[Supplied material]
▼

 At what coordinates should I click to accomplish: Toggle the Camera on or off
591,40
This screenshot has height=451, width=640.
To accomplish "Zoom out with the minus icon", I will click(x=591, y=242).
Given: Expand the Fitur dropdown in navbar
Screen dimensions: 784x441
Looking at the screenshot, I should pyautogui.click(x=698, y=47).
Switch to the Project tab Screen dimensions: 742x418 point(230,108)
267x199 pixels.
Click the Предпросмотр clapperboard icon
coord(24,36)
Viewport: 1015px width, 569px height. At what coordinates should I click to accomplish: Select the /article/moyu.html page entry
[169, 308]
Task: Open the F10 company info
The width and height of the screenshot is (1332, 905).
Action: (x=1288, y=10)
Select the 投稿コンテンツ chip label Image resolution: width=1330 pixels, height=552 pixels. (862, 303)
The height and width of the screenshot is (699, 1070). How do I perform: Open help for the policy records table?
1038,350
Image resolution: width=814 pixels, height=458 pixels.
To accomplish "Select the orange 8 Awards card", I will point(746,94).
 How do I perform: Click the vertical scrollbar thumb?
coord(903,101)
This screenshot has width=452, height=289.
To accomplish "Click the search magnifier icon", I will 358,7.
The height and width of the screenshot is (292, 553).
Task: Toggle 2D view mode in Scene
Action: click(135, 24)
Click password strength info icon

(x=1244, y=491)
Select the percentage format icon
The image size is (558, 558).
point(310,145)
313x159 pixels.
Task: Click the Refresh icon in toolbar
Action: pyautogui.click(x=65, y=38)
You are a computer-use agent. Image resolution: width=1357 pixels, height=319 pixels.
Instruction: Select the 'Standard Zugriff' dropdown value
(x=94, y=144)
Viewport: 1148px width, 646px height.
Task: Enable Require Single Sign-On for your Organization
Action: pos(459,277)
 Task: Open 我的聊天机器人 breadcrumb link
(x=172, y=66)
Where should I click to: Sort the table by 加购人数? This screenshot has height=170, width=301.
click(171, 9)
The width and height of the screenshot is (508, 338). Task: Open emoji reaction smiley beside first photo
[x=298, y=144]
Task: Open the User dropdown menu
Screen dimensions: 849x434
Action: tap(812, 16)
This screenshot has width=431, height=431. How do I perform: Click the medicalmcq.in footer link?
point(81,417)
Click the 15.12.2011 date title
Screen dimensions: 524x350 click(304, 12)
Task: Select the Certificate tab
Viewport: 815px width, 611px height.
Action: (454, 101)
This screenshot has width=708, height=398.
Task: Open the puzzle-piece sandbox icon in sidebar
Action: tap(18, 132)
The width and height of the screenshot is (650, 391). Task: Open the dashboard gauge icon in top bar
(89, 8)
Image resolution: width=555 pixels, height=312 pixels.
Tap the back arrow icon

▲

[Task statement]
Can you write out every line of the listing above exactly as it stands?

[Result]
 At what coordinates should I click to accomplish: Toggle the Camera on or off
591,40
This screenshot has height=451, width=640.
To accomplish "Zoom out with the minus icon", I will click(x=591, y=242).
Given: Expand the Fitur dropdown in navbar
Screen dimensions: 784x441
Looking at the screenshot, I should pyautogui.click(x=698, y=47).
Switch to the Project tab Screen dimensions: 742x418 point(230,108)
267x199 pixels.
Click the Предпросмотр clapperboard icon
coord(24,36)
Viewport: 1015px width, 569px height. At what coordinates should I click to accomplish: Select the /article/moyu.html page entry
[169, 308]
Task: Open the F10 company info
The width and height of the screenshot is (1332, 905).
Action: (x=1288, y=10)
Select the 投稿コンテンツ chip label Image resolution: width=1330 pixels, height=552 pixels. (862, 303)
The height and width of the screenshot is (699, 1070). How do I perform: Open help for the policy records table?
1038,350
Image resolution: width=814 pixels, height=458 pixels.
To accomplish "Select the orange 8 Awards card", I will point(746,94).
 How do I perform: Click the vertical scrollbar thumb?
coord(903,101)
This screenshot has width=452, height=289.
To accomplish "Click the search magnifier icon", I will 358,7.
The height and width of the screenshot is (292, 553).
Task: Toggle 2D view mode in Scene
Action: click(135, 24)
Click password strength info icon

(x=1244, y=491)
Select the percentage format icon
The image size is (558, 558).
point(310,145)
313x159 pixels.
Task: Click the Refresh icon in toolbar
Action: pyautogui.click(x=65, y=38)
You are a computer-use agent. Image resolution: width=1357 pixels, height=319 pixels.
Instruction: Select the 'Standard Zugriff' dropdown value
(x=94, y=144)
Viewport: 1148px width, 646px height.
Task: Enable Require Single Sign-On for your Organization
Action: pos(459,277)
 Task: Open 我的聊天机器人 breadcrumb link
(x=172, y=66)
Where should I click to: Sort the table by 加购人数? This screenshot has height=170, width=301.
click(171, 9)
The width and height of the screenshot is (508, 338). Task: Open emoji reaction smiley beside first photo
[x=298, y=144]
Task: Open the User dropdown menu
Screen dimensions: 849x434
Action: tap(812, 16)
This screenshot has width=431, height=431. How do I perform: Click the medicalmcq.in footer link?
point(81,417)
Click the 15.12.2011 date title
Screen dimensions: 524x350 click(304, 12)
Task: Select the Certificate tab
Viewport: 815px width, 611px height.
Action: (454, 101)
This screenshot has width=708, height=398.
Task: Open the puzzle-piece sandbox icon in sidebar
Action: tap(18, 132)
The width and height of the screenshot is (650, 391). Task: Open the dashboard gauge icon in top bar
(89, 8)
Image resolution: width=555 pixels, height=312 pixels.
Tap the back arrow icon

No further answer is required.